Data excerpts:
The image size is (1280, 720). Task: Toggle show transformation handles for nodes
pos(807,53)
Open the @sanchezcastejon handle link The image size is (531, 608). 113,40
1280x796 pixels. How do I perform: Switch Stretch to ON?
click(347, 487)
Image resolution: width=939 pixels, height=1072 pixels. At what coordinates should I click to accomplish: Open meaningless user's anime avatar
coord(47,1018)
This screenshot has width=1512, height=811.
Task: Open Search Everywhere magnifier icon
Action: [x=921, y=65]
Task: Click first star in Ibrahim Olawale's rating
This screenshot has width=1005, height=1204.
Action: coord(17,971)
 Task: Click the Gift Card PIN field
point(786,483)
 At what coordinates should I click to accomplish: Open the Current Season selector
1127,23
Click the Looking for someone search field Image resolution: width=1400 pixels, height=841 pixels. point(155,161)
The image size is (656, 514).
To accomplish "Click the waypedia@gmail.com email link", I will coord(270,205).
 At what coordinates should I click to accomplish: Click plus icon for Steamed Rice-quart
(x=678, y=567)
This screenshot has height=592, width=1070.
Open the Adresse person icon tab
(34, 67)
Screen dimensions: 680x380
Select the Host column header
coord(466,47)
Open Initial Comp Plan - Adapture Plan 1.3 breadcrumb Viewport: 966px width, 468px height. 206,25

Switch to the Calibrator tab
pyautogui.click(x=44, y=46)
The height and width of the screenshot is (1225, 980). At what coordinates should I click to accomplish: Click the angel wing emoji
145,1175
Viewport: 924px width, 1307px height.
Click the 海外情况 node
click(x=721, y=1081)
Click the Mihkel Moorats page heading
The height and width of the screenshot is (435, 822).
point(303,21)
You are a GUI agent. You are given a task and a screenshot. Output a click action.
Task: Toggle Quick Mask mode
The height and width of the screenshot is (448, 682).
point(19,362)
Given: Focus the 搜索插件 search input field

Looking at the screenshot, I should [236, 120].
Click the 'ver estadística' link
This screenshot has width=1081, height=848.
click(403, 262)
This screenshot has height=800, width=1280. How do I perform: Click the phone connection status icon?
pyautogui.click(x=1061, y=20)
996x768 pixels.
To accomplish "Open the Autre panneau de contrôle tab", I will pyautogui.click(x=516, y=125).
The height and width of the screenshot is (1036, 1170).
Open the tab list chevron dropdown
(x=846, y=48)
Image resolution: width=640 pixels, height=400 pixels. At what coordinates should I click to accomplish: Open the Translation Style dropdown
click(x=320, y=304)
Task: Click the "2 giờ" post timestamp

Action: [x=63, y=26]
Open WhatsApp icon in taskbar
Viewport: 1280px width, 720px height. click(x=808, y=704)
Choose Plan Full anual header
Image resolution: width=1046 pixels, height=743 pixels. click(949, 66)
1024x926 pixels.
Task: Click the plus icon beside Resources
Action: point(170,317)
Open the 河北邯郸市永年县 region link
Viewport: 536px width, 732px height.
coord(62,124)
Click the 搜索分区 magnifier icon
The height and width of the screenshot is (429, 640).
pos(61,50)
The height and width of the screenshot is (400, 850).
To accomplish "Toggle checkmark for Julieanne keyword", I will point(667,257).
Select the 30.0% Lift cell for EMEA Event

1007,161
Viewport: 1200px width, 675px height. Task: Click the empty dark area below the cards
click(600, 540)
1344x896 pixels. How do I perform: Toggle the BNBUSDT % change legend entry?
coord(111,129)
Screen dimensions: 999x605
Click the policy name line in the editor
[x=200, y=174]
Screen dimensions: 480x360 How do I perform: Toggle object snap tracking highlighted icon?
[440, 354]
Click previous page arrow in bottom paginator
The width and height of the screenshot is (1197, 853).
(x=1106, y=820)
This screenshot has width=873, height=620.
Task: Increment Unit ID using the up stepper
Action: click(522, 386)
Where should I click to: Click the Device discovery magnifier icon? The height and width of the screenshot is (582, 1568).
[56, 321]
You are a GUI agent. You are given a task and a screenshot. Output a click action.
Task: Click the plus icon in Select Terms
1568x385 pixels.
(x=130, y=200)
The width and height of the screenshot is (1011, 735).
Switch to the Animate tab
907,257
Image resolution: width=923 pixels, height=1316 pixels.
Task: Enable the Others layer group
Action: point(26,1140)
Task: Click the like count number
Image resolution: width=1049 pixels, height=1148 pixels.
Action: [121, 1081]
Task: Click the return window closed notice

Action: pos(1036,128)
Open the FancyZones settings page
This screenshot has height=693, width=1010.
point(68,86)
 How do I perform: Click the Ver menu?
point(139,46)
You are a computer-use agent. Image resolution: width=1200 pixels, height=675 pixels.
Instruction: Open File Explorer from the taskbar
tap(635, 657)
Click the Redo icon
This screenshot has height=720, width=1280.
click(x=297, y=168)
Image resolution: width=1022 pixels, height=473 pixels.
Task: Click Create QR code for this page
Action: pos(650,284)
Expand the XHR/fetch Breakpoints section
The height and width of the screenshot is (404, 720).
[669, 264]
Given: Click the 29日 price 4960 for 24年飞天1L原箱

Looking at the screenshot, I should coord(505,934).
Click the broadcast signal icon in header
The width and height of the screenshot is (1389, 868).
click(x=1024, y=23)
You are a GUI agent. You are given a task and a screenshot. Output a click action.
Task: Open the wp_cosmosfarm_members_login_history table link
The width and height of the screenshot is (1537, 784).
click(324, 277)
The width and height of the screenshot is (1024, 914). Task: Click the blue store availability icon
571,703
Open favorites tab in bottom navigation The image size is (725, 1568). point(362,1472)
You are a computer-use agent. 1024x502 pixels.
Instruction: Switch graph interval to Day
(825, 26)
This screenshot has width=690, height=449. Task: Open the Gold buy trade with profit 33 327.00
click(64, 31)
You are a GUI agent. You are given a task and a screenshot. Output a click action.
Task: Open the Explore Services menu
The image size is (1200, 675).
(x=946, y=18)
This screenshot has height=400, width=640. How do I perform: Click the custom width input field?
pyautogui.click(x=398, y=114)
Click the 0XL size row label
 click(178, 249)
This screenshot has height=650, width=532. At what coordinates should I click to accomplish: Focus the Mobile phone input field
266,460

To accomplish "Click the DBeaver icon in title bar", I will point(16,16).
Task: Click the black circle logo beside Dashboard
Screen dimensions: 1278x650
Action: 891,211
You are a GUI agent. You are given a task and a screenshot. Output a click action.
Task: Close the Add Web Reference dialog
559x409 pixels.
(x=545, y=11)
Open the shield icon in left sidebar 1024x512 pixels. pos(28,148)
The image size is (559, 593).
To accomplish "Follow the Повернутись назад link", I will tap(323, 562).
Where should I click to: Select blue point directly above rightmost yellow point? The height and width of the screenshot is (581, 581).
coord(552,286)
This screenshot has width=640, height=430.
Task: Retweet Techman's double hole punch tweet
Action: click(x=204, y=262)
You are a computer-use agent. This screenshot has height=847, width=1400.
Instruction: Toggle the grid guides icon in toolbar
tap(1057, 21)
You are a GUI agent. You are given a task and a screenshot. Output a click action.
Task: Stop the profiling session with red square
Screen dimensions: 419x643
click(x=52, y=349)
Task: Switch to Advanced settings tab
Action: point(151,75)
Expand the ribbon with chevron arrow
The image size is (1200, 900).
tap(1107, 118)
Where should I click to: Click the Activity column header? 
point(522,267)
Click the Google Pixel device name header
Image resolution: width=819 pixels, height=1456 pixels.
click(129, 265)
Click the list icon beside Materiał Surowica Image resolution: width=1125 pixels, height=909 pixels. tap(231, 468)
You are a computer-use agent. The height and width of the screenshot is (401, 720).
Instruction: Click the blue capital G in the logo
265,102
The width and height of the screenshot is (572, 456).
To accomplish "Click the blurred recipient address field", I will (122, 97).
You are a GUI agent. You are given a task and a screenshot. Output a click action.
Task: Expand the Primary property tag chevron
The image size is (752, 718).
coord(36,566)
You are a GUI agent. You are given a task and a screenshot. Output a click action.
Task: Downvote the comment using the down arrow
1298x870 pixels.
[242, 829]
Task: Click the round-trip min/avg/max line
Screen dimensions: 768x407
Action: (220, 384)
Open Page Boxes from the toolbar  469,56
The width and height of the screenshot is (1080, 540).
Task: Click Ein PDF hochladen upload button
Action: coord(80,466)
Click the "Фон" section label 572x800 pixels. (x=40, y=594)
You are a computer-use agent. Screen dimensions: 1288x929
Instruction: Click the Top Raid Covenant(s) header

What this task involves: Find "computer" in the preceding records. Copy each line that holds it.

Solved exercise:
You are a computer-use agent. Image resolution: width=1200 pixels, height=675 pixels.
You are a computer-use agent. 1024x502 pixels.
You are a computer-use agent. This screenshot has height=847, width=1400.
You are a computer-use agent. The height and width of the screenshot is (401, 720).
You are a computer-use agent. Screen dimensions: 1288x929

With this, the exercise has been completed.